Saturday, January 3, 2015

Slow Cooker French Dip Sandwich

I generally judge a restaurant by their French dip sandwiches.  I'm a HUGE fan of French dips. Dad used to make a killer French dip. I rarely make them because making a French dip for one person is tough.

But today, Meg-A-Roonie was coming to lunch and I figured it was a great opportunity to make a French dip.  And one by SkinnyTaste.com would mean it's "low cal". It would have been had I followed the recipe.  I followed it mostly. That should count.

The recipe can be found here on SkinnyTaste.com, but just in case you'd rather just scroll down, it's below too.

Slow Cooker French Dip Sandwiches with Caramelized Onions
Recipe from SkinnyTaste.com

Calories: 308 -
Nutrition based on: 2 oz whole wheat baguette, 2 oz cooked beef round, 1/4 cup beef broth, 1 slice cheese, onions & peppers
For The Beef:
3 to 4 lb lean beef round roast, trimmed
1 tbsp minced garlic, minced
1 T fresh rosemary (or 1 tsp dry)
1 tbsp fresh thyme (or 1 tsp dry)
1 tsp kosher salt
1/2 tsp ground black pepper
2 to 3 (14.5 oz) cans Swanson's low-sodium beef broth

1 tsp Worcestershire sauce
10 whole peppercorns
1 bay leaf
1/2 large onion, cut into chunks

For the Caramelized Onions (makes about 1 cup):
1/2 T extra-virgin olive oil
3 large onions, thinly sliced
1/2 tsp Kosher salt
For the Peppers (makes about 2 cups): (I only did one red pepper cuz Meg-A-Roonie was the only one that was going to eat a bell pepper).
1 large red bell pepper, cored, seeded and sliced into strips

1 large green bell pepper, cored, seeded and sliced into strips
For the Sandwich:
Sargento Reduced Fat Provolone or Mozzarella Slices  (JW: I used swiss cheese cuz that's what I had available. 

whole wheat baguette or rolls, cut into 2 oz pieces





In a small bowl mix garlic, rosemary, thyme, salt and pepper. Rub the spice mixture onto all sides of the roast, then place in the slow cooker. (JW: So I'm not a fan of rosemary, so instead of rosemary and thyme I used McCormicks Montreal Grill Seasoning.)
Pour the broth into the side of the roast until it just cover the meat. If the broth doesn't cover the roast you can add water and top with onions. Add the Worcestershire sauce, peppercorns and bay leaf to the broth.
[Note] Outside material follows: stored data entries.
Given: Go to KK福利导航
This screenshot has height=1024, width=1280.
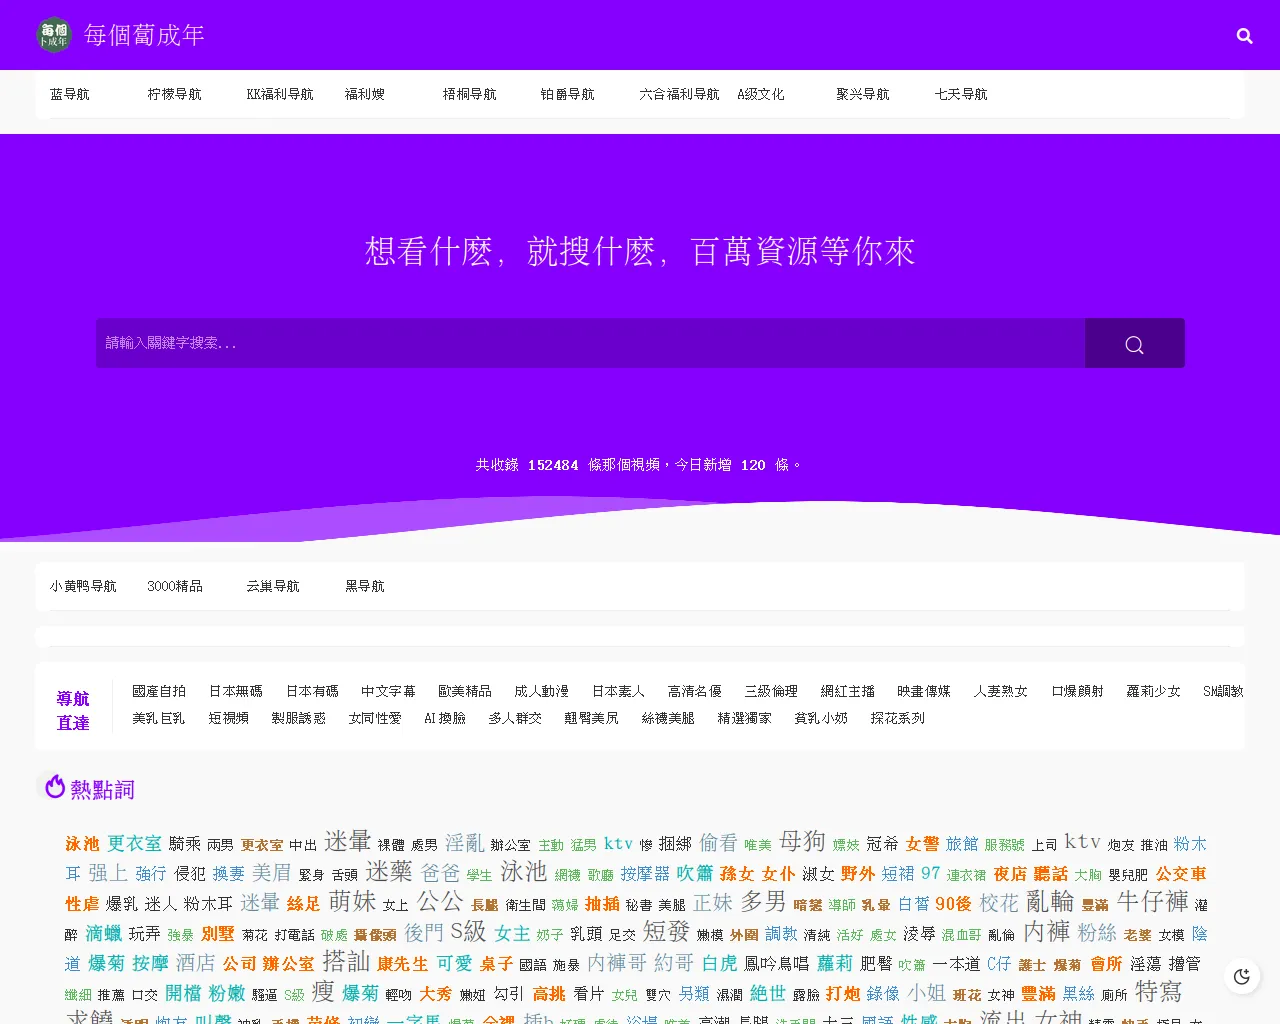Looking at the screenshot, I should (x=280, y=94).
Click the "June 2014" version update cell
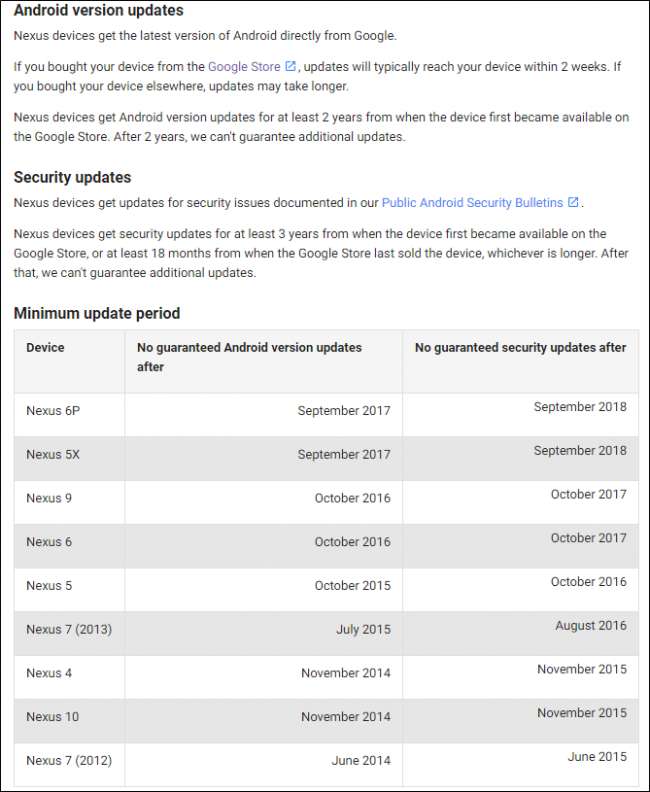 [361, 761]
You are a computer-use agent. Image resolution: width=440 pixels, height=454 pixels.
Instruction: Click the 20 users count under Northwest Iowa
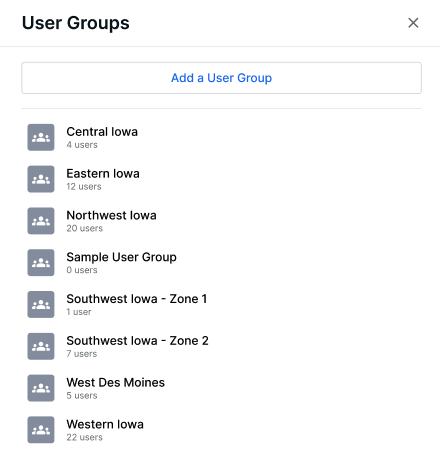84,228
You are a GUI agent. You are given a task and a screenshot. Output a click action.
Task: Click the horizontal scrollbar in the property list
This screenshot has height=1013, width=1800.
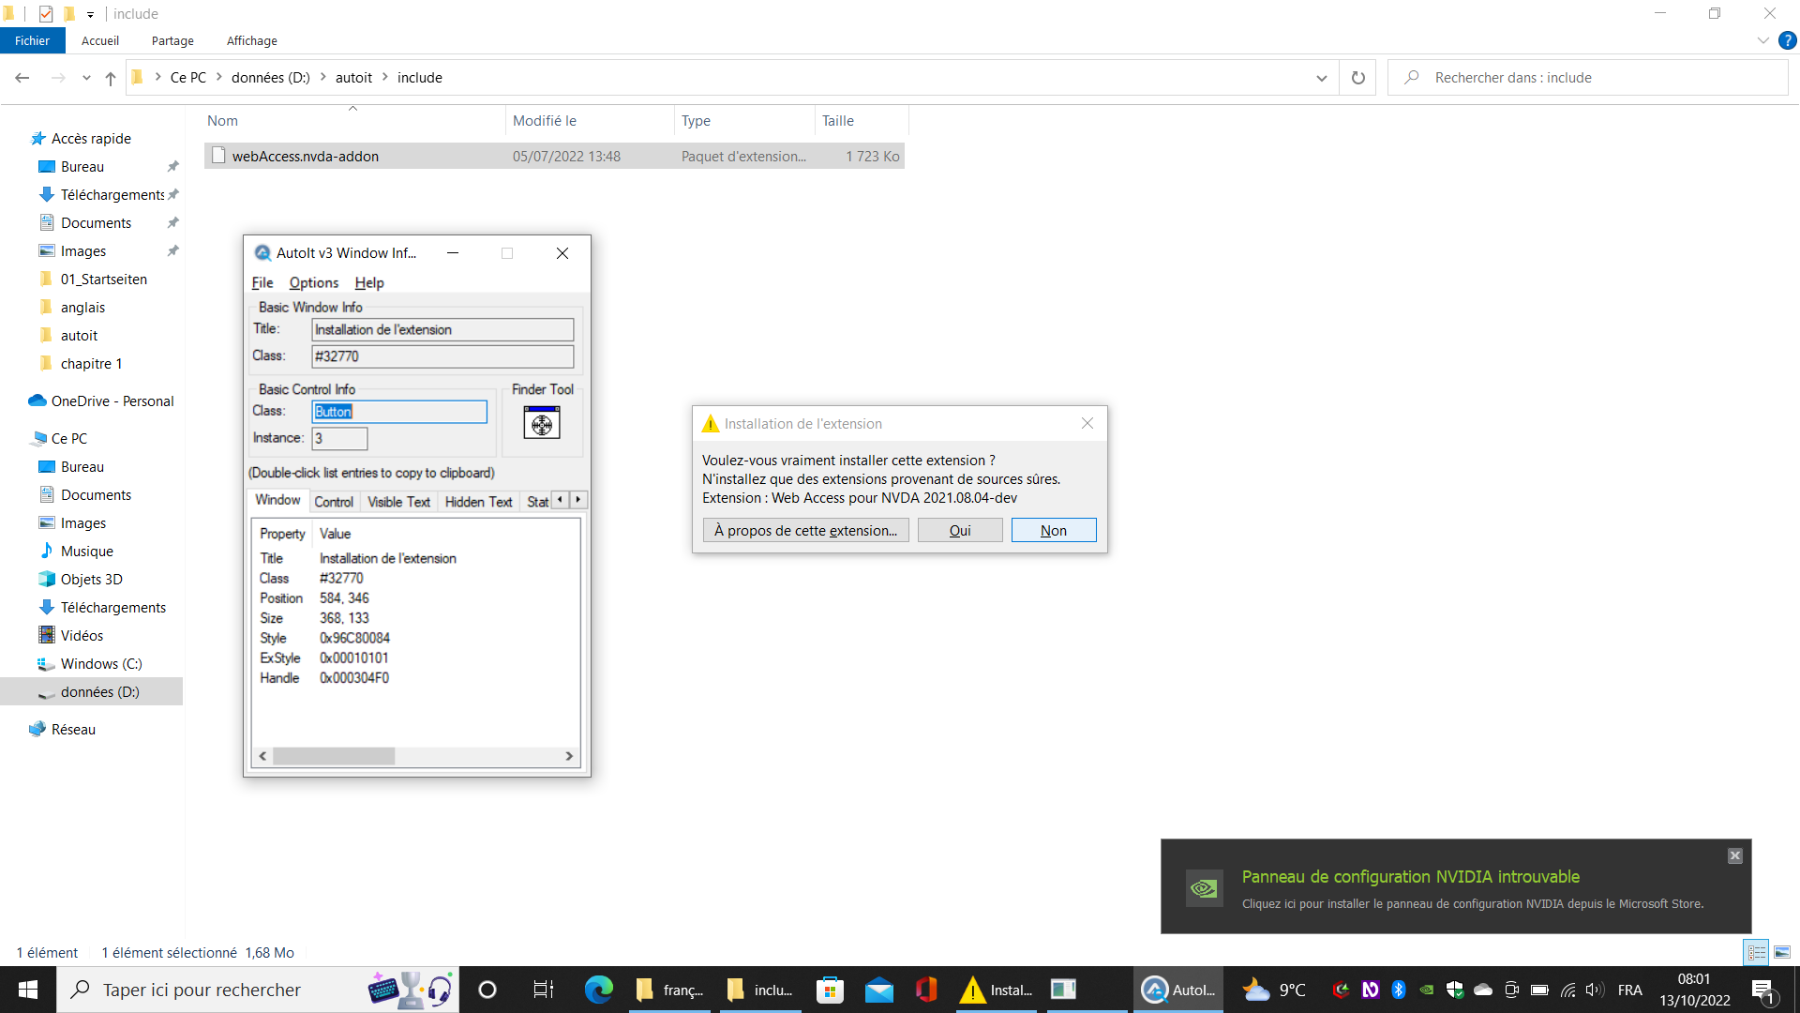[x=334, y=756]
Cover and cook on low until the meat flakes apart easily with a fork, about 9 to 12 hours, depending on the size of your roast. (JW: my roast was 2.3 lbs. I clearly didn't need to cook it for 9 to 12 hours. Instead I cooked it for 3.5 hours. It was delicious.)
An hour before the meat is done, prepare the onions and peppers. In a large nonstick skillet heat the oil over medium heat. Add the onions and salt and cook until golden, stirring often, reducing heat as needed if the onions are burning or browning too quickly, about 30 to 35 minutes. Add 1 tbsp to the pan if it becomes too dry. The onions should turn golden and the flavor should be sweet. Transfer to a serving bowl, then add the peppers to the skillet and cook stirring often until soft, 8 to 10 minutes.
Remove the meat from the slow cooker to a cutting board and shred with a fork or slice with a knife. Strain the broth through a fine sieve then place in a gravy separator to remove any fat. Pour 1/4 cup broth into each small ramekin.
Preheat the oven to broil. Split the bread open and top with 2 ounces of beef. Top with onions, peppers and cheese and broil until the cheese melts. Place on a plate with broth for dipping.